We will receive CSVs with hundreds of columns and rarely know before hand which columns will contain what data. But if I understand your suggestion correctly the code pasted below would provide the suggested format for all columns in the CSV? If so, this is indeed interesting because stating once what the number format is expected to be for the entire CSV is what we are looking for. But if it will cause issues with the columns that contain text values it will not be good for us because the files will most likely always contain both types of data. Also worth pointing out is that the columns with numeric values also contain a couple of text values in the top rows - these values contain info that tells us what type of data to expect from the column (not the format however) - will that cause problems with this solution?

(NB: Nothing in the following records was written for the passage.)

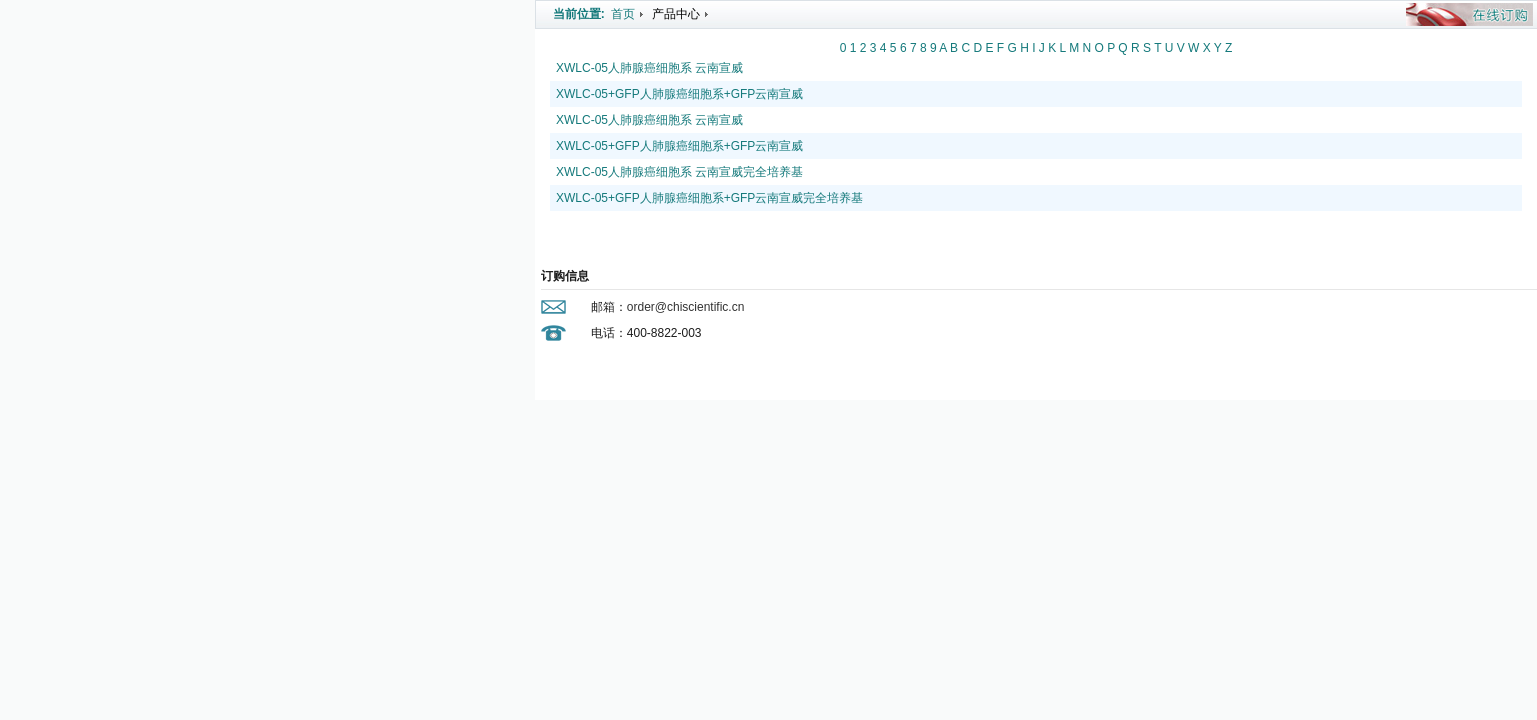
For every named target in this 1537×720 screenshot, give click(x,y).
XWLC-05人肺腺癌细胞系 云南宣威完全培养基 (679, 172)
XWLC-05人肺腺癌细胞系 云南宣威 (649, 68)
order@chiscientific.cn (686, 307)
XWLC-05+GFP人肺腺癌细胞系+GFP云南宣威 (679, 94)
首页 (623, 14)
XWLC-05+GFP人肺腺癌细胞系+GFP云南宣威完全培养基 (709, 198)
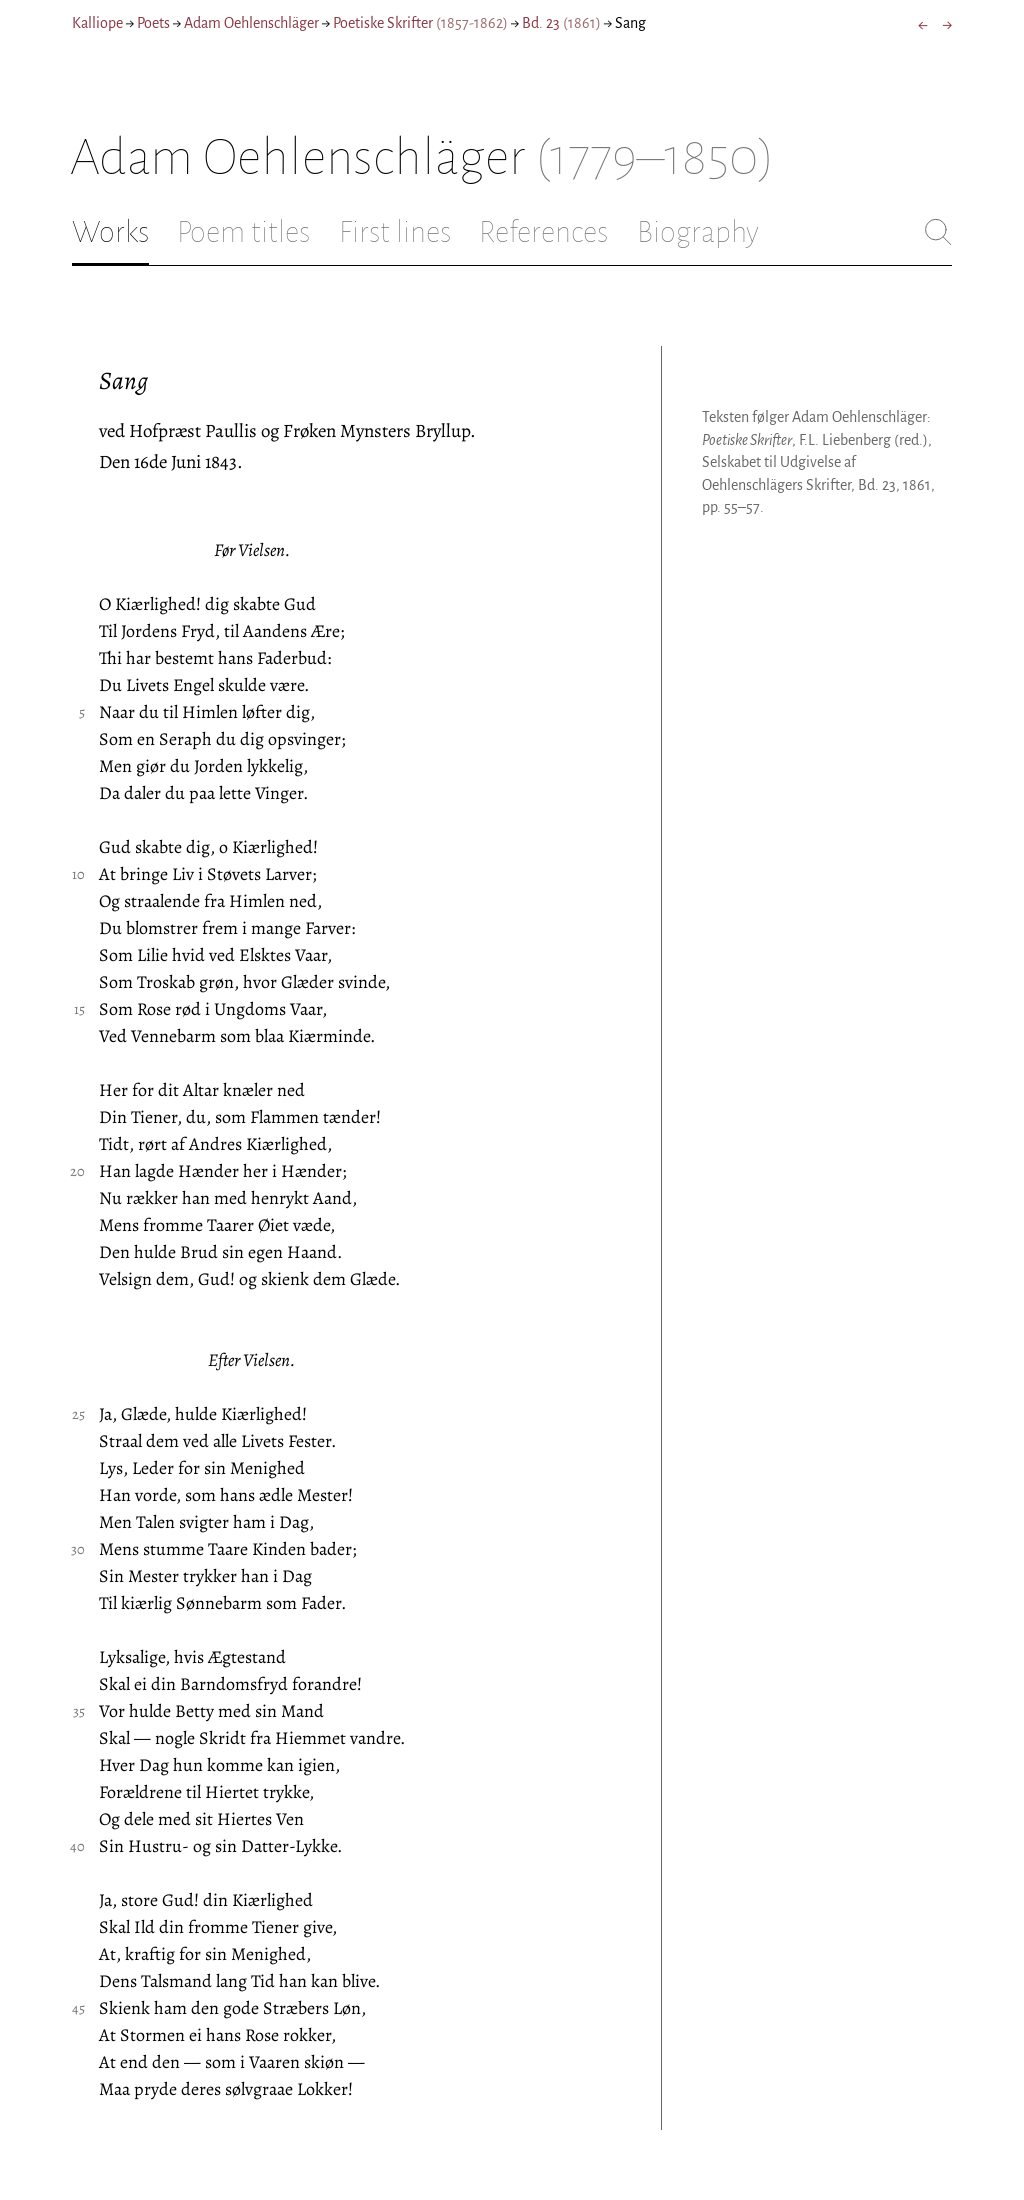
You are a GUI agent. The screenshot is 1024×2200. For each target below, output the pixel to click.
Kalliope (97, 23)
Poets (153, 23)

DecimalFormatSymbols s = new DecimalFormatSymbols();

s.setDecimalSeparator(’,’);

TxtLoadOptions.setValueParser(new java.text.Format[][]{{ new DecimalFormat("##.###", s)}}, new java.lang.String[][]{{“##.###"}});

Thank you for looking into this!

Claes

amjad.sahi · November 21, 2011, 2:13am

Hi,

In fact the given java.text.Format objects are only the preferred parsers for parsing values in CSV file. We will try to use those user specified parsers to parse value at first, if one parser is matched, then we will use the parsed value and corresponding formatting string for that cell. If all those parsers failed, we will continue to use existing logic of parsing values, just like what will be done by current version when reading a CSV file. For a common string value, it will be kept as string value for corresponding cell, without failure or value lost.

Thanks for your understanding!

spygordon · November 21, 2011, 2:43am

Thanks, then this sounds like a great solution!

Best Regards

Claes

shakeel.faiz · November 23, 2011, 4:21am

Hi,

Please try the new fix. Aspose.Cells for Java v7.0.3.2

We have added some new APIs for user custom parsers (a bit different from what we have discussed but more flexible):

1. ICustomParser

This interface allows users to add their custom value parser for parsing string values to other proper cell value object. Its methods:

1. java.lang.Object parseObject(java.lang.String value)

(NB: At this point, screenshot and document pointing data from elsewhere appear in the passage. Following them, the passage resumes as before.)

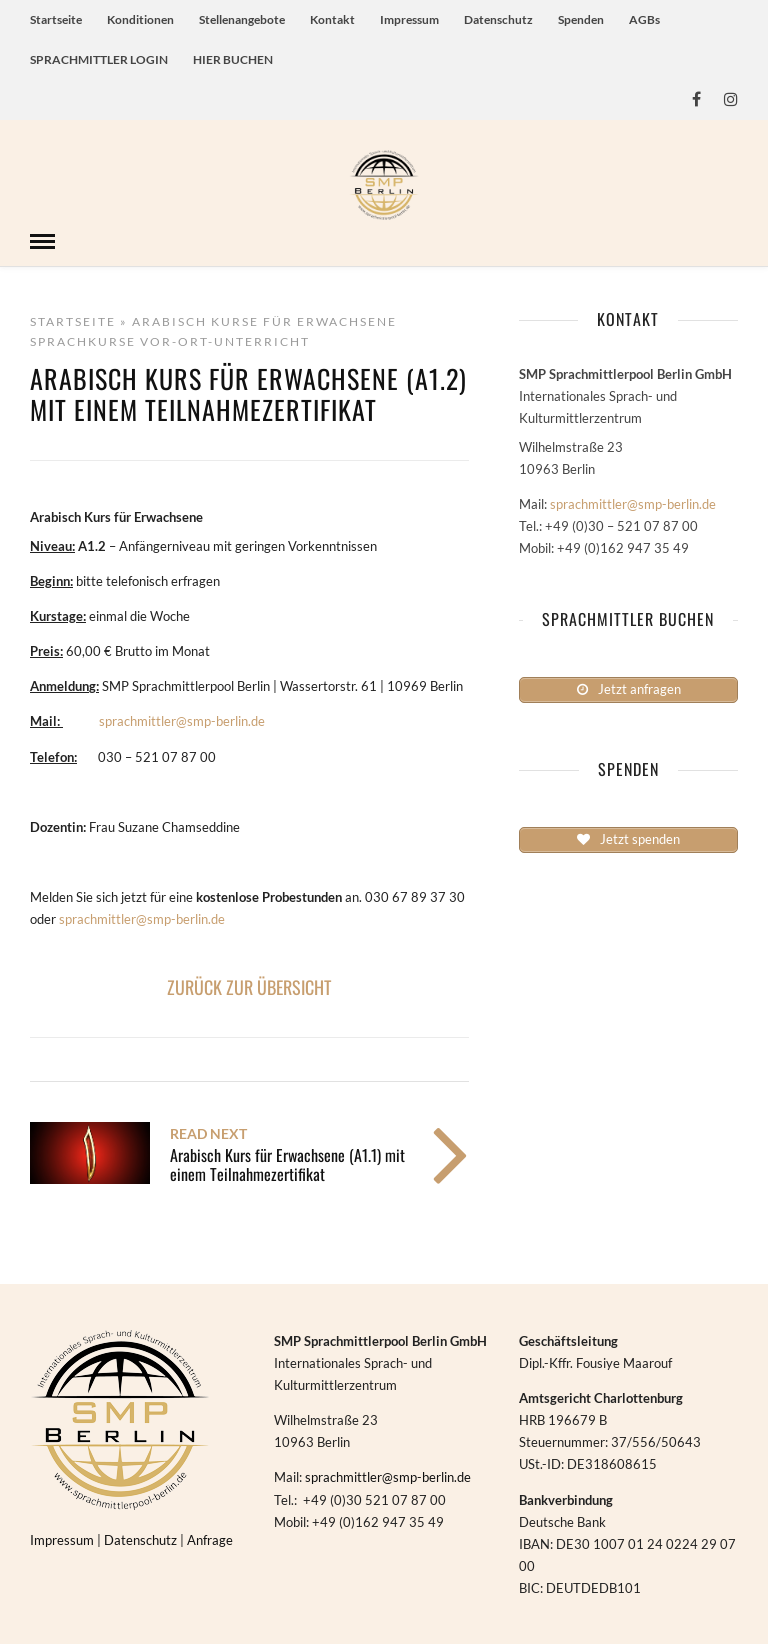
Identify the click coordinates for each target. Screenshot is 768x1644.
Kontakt (332, 19)
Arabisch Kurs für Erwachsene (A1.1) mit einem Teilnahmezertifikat (287, 1162)
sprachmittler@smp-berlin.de (182, 719)
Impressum (409, 19)
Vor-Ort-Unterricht (225, 339)
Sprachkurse (83, 339)
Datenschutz (498, 19)
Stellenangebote (242, 19)
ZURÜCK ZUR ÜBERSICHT (249, 985)
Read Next (208, 1131)
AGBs (644, 19)
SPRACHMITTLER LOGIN (99, 59)
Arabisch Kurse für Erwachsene (264, 319)
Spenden (581, 19)
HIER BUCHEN (233, 59)
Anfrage (210, 1538)
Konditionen (140, 19)
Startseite (56, 19)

Parses given string to proper value object.

2. java.lang.String getFormat()

Gets the formatting pattern for last invocation of parseObject(java.lang.String).

2. TxtLoadOptions

public void setPreferredParsers(com.aspose.cells.ICustomParser[] parsers)

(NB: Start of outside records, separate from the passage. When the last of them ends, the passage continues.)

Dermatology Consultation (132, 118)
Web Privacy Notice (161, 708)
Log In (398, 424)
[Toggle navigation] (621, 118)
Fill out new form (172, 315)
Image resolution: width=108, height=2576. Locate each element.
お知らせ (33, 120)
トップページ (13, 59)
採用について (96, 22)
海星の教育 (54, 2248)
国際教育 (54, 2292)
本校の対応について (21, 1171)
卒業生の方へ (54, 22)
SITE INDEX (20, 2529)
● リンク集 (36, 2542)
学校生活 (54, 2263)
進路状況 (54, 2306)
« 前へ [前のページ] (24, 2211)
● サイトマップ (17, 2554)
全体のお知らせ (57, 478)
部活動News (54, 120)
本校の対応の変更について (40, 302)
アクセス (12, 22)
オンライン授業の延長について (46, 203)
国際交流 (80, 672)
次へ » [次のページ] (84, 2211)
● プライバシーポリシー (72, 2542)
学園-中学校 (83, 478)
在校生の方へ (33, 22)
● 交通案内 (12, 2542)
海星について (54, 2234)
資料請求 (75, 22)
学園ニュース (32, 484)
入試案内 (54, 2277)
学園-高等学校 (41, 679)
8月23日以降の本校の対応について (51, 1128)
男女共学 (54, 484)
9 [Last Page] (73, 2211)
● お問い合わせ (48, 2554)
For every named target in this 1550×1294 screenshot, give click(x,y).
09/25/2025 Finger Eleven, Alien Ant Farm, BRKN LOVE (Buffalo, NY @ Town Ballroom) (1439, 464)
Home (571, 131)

For the parameter “parsers”, just as we have discussed, parsers[0] is the parser will be used for the first column in text template file, parsers[1] is the parser will be used for the second column, ...etc. The last one(parsers[parsers.length-1]) will be used for all other columns start from parsers.length-1.

With those new APIs, it is simple for you to implement your own value parser. Here is the example:

class MyParser0 implements ICustomParser

{

private java.text.Format[] formats;

private String[] patterns;

private java.text.ParsePosition parsePos = new java.text.ParsePosition(0);

private int index;

public MyParser(java.text.Format[] formats, String[] patterns)

{

this.formats = formats;

this.patterns = patterns;

}

public Object parseObject(String value)

{

index = -1;

final int pos = value.length();

for(int i=0; i<formats.length; i++)

{

parsePos.setIndex(0);

Object v = formats[i].parseObject(value, parsePos);

if(parsePos.getIndex() == pos)

{

index = i;

return v;

}

return null; //return null to let Cells component try other built-in parsers to parse this value. To keep given value as string for the cell, here can return the value itself

}

public String getFormat()

{

if(index > -1 && patterns != null && index < patterns.length)

{

return patterns[index];

}

return null;

}

spygordon · November 23, 2011, 5:40am

Thank you very much, this looks really cool!

Best Regards

Claes

aspose.notifier · December 20, 2011, 5:06am

The issues you have found earlier (filed as CELLSJAVA-40037;CELLSJAVA-40037) have been fixed in this update.

This message was posted using Notification2Forum from Downloads module by aspose.notifier.